--- Activity ---
Reproduce exactly, from the data that follows, the line with "Given: Select right table's Primary header", the line with "Task: Click the panel expand icon top-right", and every line that lies between them.

Saved data entries
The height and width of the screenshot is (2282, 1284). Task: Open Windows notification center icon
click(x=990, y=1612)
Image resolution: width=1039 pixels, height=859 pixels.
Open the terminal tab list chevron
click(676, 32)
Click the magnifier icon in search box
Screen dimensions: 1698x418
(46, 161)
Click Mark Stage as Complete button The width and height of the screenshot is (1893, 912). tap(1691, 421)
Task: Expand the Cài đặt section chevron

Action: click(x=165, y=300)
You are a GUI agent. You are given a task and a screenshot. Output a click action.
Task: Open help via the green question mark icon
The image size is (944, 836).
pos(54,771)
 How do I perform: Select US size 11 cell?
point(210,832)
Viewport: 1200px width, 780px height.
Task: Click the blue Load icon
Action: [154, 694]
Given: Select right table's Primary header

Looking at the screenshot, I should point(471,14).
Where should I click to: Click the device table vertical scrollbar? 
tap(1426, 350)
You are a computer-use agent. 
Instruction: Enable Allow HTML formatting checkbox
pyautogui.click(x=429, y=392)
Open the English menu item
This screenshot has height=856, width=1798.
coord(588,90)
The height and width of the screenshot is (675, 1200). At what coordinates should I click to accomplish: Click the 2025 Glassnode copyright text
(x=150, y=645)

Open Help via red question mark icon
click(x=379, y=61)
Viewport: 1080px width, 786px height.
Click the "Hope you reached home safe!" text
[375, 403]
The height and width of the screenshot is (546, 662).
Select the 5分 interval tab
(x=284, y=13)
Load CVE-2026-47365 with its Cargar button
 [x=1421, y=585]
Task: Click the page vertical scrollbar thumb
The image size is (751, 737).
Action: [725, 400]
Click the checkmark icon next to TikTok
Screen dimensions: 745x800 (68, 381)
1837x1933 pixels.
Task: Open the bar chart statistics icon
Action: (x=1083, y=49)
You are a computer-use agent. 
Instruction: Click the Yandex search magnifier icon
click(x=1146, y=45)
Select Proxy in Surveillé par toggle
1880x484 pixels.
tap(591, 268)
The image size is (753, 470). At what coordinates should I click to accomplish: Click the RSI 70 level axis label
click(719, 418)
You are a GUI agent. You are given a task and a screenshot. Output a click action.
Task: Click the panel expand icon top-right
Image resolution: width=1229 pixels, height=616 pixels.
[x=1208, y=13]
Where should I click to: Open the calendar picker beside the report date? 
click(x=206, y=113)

--- Exercise result ---
Given: Select right table's Primary header

Looking at the screenshot, I should point(471,14).
Where should I click to: Click the device table vertical scrollbar? 
tap(1426, 350)
You are a computer-use agent. 
Instruction: Enable Allow HTML formatting checkbox
pyautogui.click(x=429, y=392)
Open the English menu item
This screenshot has height=856, width=1798.
coord(588,90)
The height and width of the screenshot is (675, 1200). At what coordinates should I click to accomplish: Click the 2025 Glassnode copyright text
(x=150, y=645)

Open Help via red question mark icon
click(x=379, y=61)
Viewport: 1080px width, 786px height.
Click the "Hope you reached home safe!" text
[375, 403]
The height and width of the screenshot is (546, 662).
Select the 5分 interval tab
(x=284, y=13)
Load CVE-2026-47365 with its Cargar button
 [x=1421, y=585]
Task: Click the page vertical scrollbar thumb
The image size is (751, 737).
Action: [725, 400]
Click the checkmark icon next to TikTok
Screen dimensions: 745x800 (68, 381)
1837x1933 pixels.
Task: Open the bar chart statistics icon
Action: (x=1083, y=49)
You are a computer-use agent. 
Instruction: Click the Yandex search magnifier icon
click(x=1146, y=45)
Select Proxy in Surveillé par toggle
1880x484 pixels.
tap(591, 268)
The image size is (753, 470). At what coordinates should I click to accomplish: Click the RSI 70 level axis label
click(719, 418)
You are a GUI agent. You are given a task and a screenshot. Output a click action.
Task: Click the panel expand icon top-right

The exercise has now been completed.